So to start off, we apologize for “breaking one of the rules” from the get-go. This movie is a bit higher rated on iMDB (5.3 / 10) than what we intend for this drunken series but, with a title like “The VelociPastor”, we just couldn’t resist. 🤪
Also I personally want to add that my sarcasm seems to run rampant and my language filter turns off when I drink. So we may have a few adult words in this review. I was about to call them NSFW words but every place I’ve worked use these gems quite often. You be warned, matey. Arrr.
But we did follow the rules in terms of drinking. I started with one bottle of Guinness Extra Stout in hand (with many more at the ready, just in case.) Our executive producer, Becky, decided to go through this movie without any libations and I personally question her sanity.


This disclaimer is the first thing you see of the movie and really sets the schlock pace of the film. Within the first 3 minutes of the film, we meet our Holy Hero and see his epic hero’s beginning unfold with the death of his parents (in a BRILLIANT display of special effects) and sent on a quest to discover his faith in God by his priestly mentor at Priest College (all while drowning his sorrows with the sacramental wine, I might add). We are treated with some lovely over-the-top acting and the flick lets us know that it does not take itself seriously. It KNOWS exactly what it is.
Our hero is Pastor Doug Jones, I believe named after the versatile actor Doug Jones who has played every creature known to man and beyond; a fitting foreshadowing of things to come. Not to give to much away but he travels to China (which looks a lot like the woods from The Walking Dead minus the zombies) and witnesses a woman fall at his feet with an arrow in her chest, holding aloft a nifty looking giant tooth in the air. After our insightful hero asks if she is hurt, she hands him the tooth and tells him to destroy it. But because she speaks this in Chinese, he doesn’t understand and dutifully takes it off her hands. Then, as if my magic, she learns English and mutters “Dragon Warrior” before falling into that Great Slumber (she died). Suddenly, the woman’s killer shows up and Pastor Doug starts to run away and cuts his hand with the Dino-tooth, causing him to start having hallucinations and falls down a hill.
Now what the fuck dragons have to do with dinosaurs is beyond me, but hey, I’m almost done with my drink so I’m rolling with it.
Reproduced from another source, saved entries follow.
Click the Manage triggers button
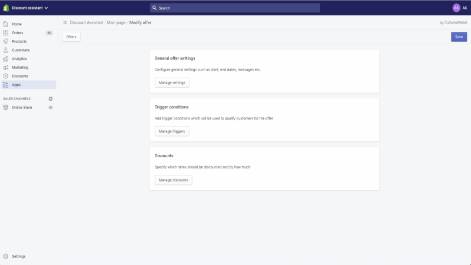 [x=172, y=131]
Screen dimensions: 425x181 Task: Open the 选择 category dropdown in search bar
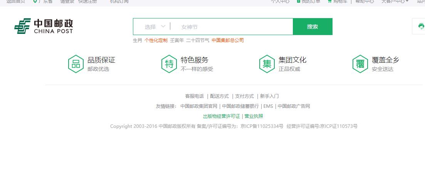[155, 27]
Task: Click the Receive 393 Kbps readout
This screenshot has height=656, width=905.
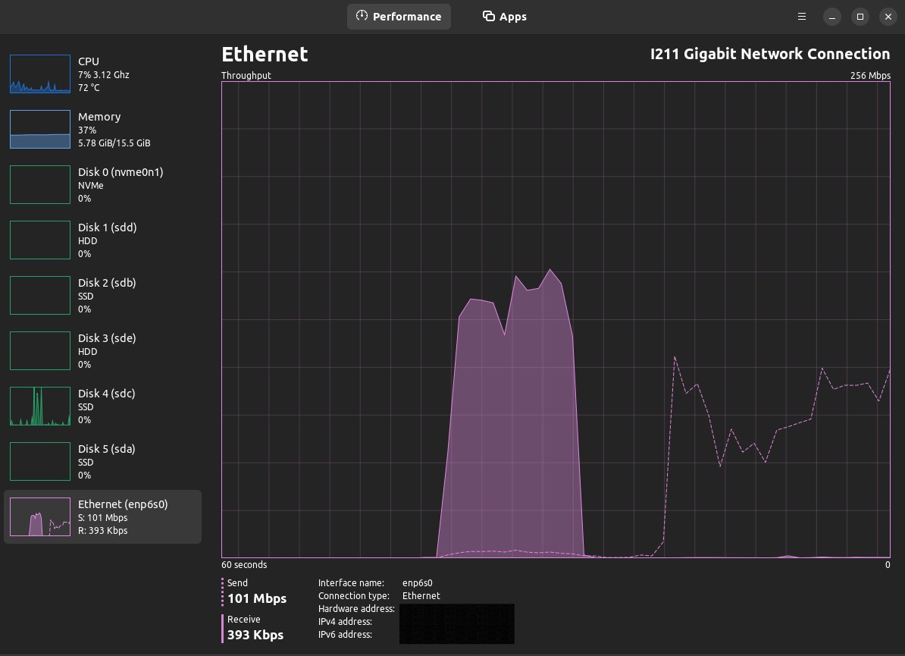Action: point(255,635)
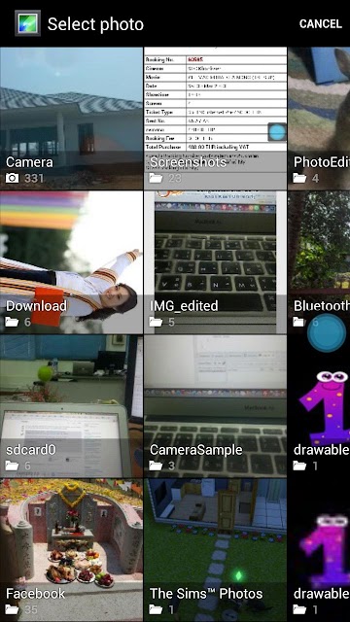The image size is (350, 622).
Task: Tap the Gallery app icon beside Select photo
Action: tap(27, 23)

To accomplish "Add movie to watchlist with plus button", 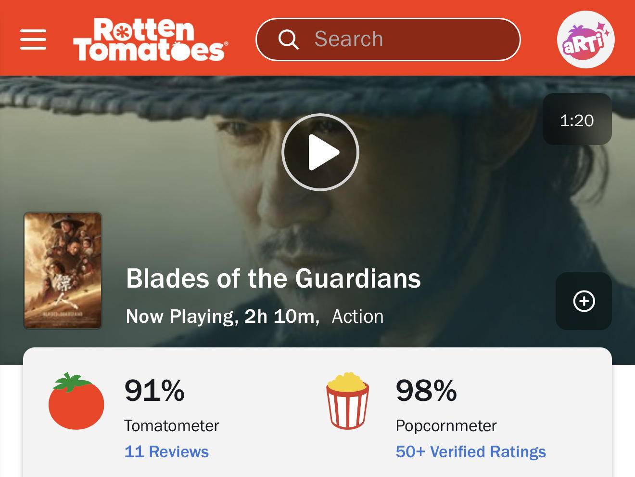I will (584, 301).
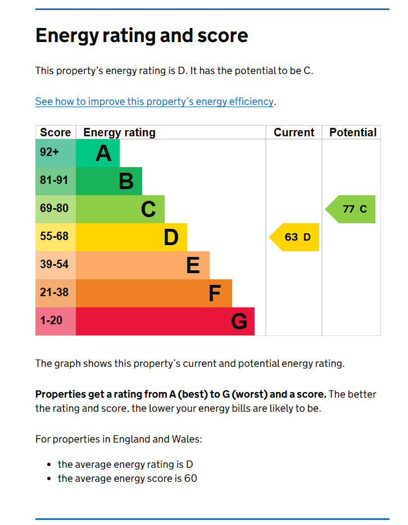This screenshot has height=525, width=408.
Task: Click the 55-68 score cell
Action: (55, 237)
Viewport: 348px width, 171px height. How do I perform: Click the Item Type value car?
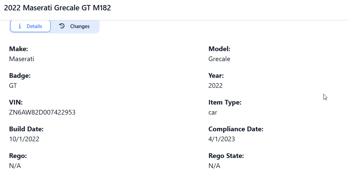pos(213,112)
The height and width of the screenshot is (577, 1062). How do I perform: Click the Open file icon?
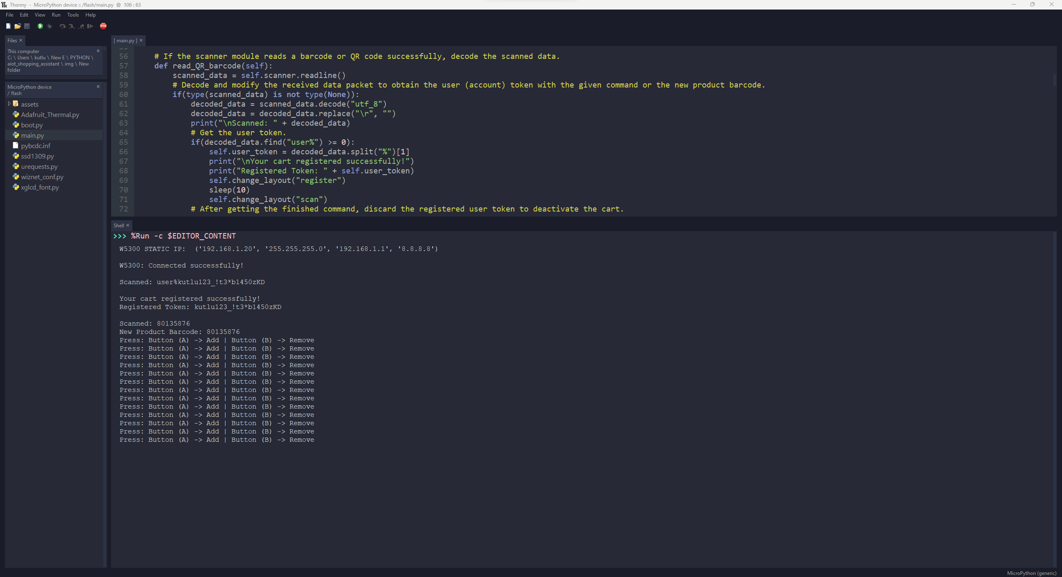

Pastor Doug then starts to have nightmares and an insatiable hunger. As he runs outside for air, we are introduced to Carol, a pre-med-law student / prostitute with a heart of gold. She gets attacked in the park at night just about when Doug has his first transformation into Mr. Velociraptor. We only get glimpses of the Dynamic Dino but the costuming is FUCKING EPIC. Imagine if your 10-year old kid put on a production of Jurassic Park with paper mache, some watered down ketchup and some growls sounds and you have a fantastic idea on how this looks. Anyway, after he saves her, she takes the whole “holy man magically transforming into a ferocious dinosaur and eating people” thing in ridiculously cool stride and convinces him to take up the fight against evil doers, one claw at a time.
Now I don’t want to give away anymore of this film but rest assured, we are introduced to ninjas, a red-hatted pimp, some holy Kung fu, and a bad ass end fight sequence. Well, maybe NOT bad ass, but I was laughing my bad ass off while it was going on.

CONCLUSION
If you like B-movies, this film is perfect for you. The fact that it doesn’t take itself serious and makes painful strides to remind you of this over and over makes this film fun to watch. Of course, it is dancing around in the Realm of Ridiculousness, but with the title of “The VelociPastor”, you are pretty much asking for it.
And a couple of drinks can help. They sure did for me.


This guy’s really funny! He needs to get drunk and watch crappy movies more often.